(WRITTEN PROBLEM) Rewrite the lines from the first one through the line containing "pyautogui.click(x=664, y=9)", replacing "screenshot" with "screen capture" and leaving everything else unchanged. Leave the pictures out.
=== THE INPUT ===
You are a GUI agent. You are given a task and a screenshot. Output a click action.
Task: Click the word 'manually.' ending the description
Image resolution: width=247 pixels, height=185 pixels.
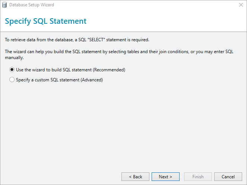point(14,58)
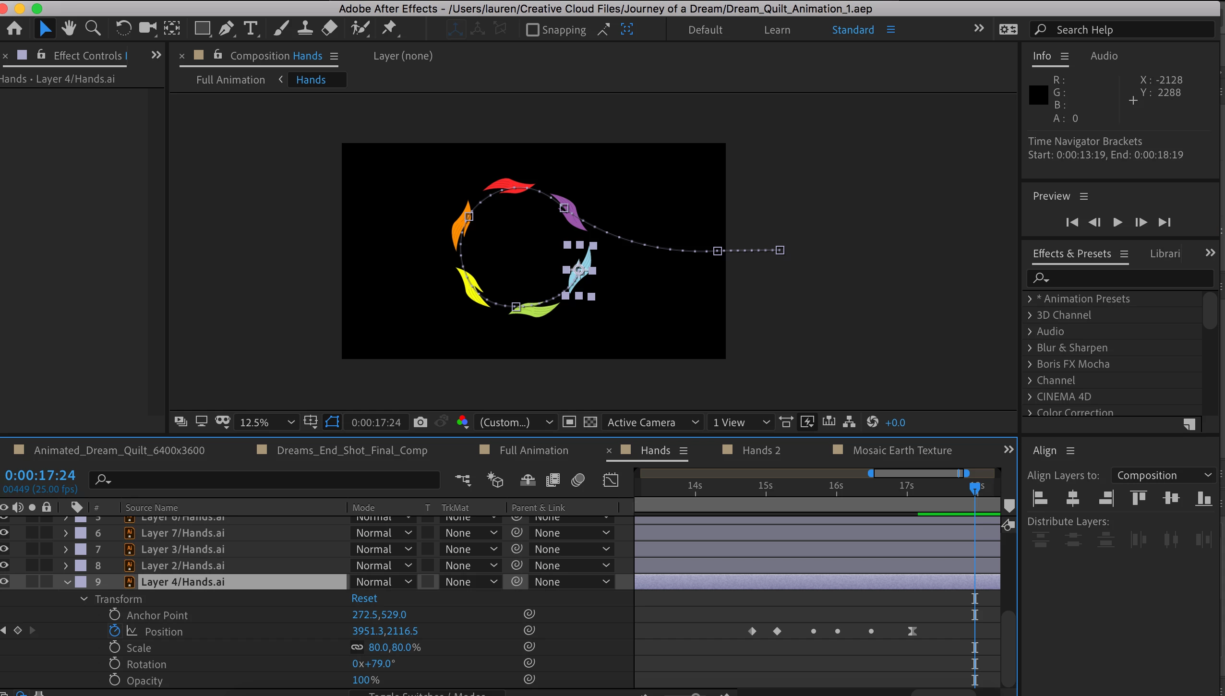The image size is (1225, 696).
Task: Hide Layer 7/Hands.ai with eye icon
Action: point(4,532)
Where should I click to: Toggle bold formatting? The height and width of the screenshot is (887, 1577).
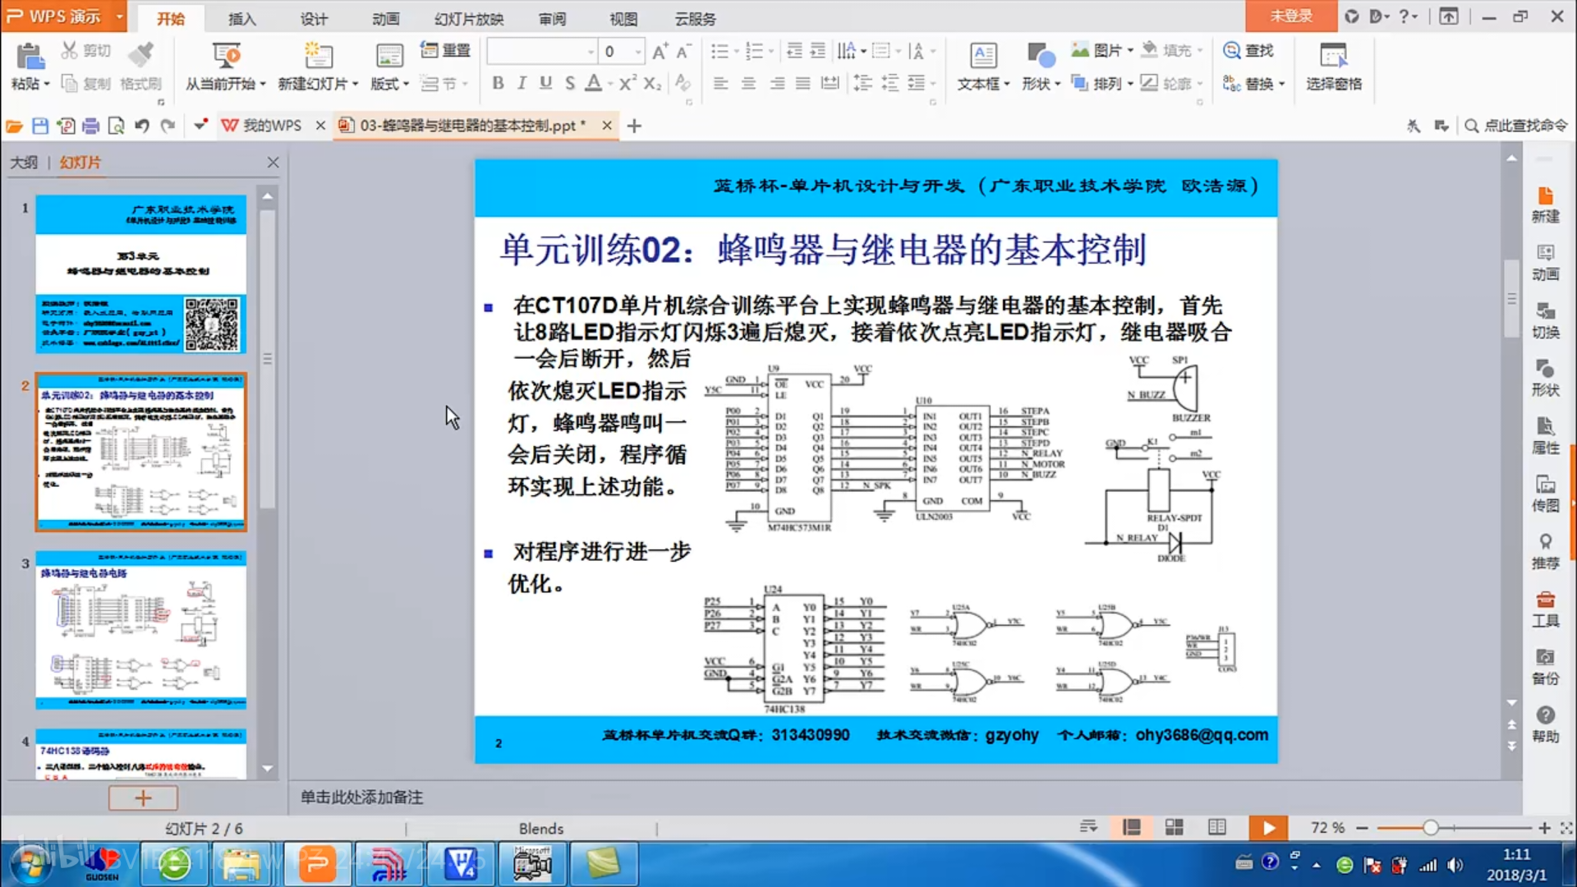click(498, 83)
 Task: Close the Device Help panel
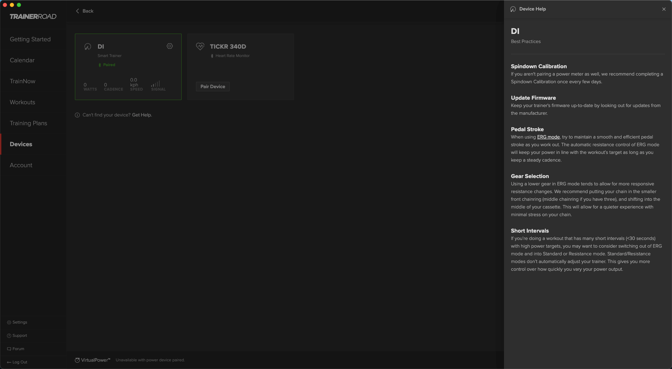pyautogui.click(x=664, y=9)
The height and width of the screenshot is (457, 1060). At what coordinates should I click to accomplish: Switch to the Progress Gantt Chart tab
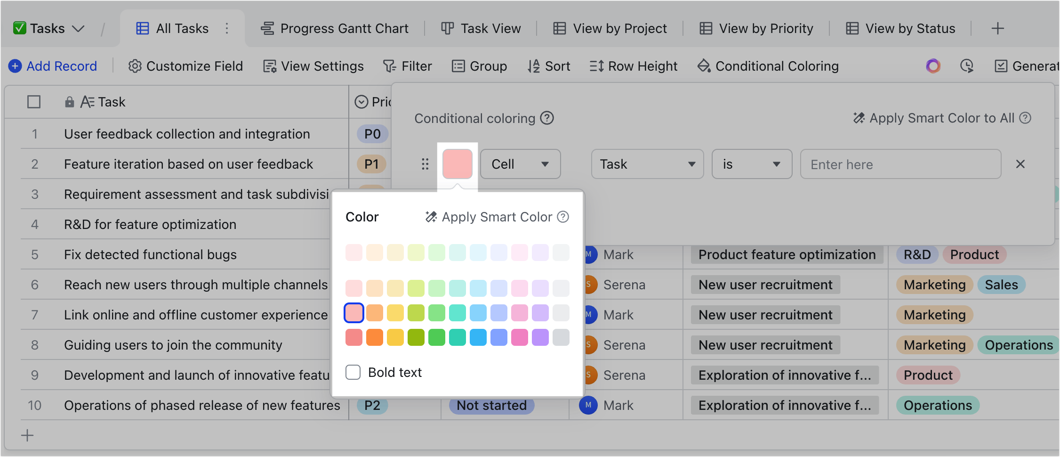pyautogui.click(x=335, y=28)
===
(EXPECTED ANSWER)
You are a GUI agent. You are given a task and a screen capture. Output a click action.
Task: Click the word 'manually.' ending the description
Image resolution: width=247 pixels, height=185 pixels.
point(14,58)
The image size is (1225, 696).
Task: Hide Layer 7/Hands.ai with eye icon
Action: point(4,532)
Where should I click to: Toggle bold formatting? The height and width of the screen capture is (887, 1577).
click(498, 83)
 Task: Close the Device Help panel
pyautogui.click(x=664, y=9)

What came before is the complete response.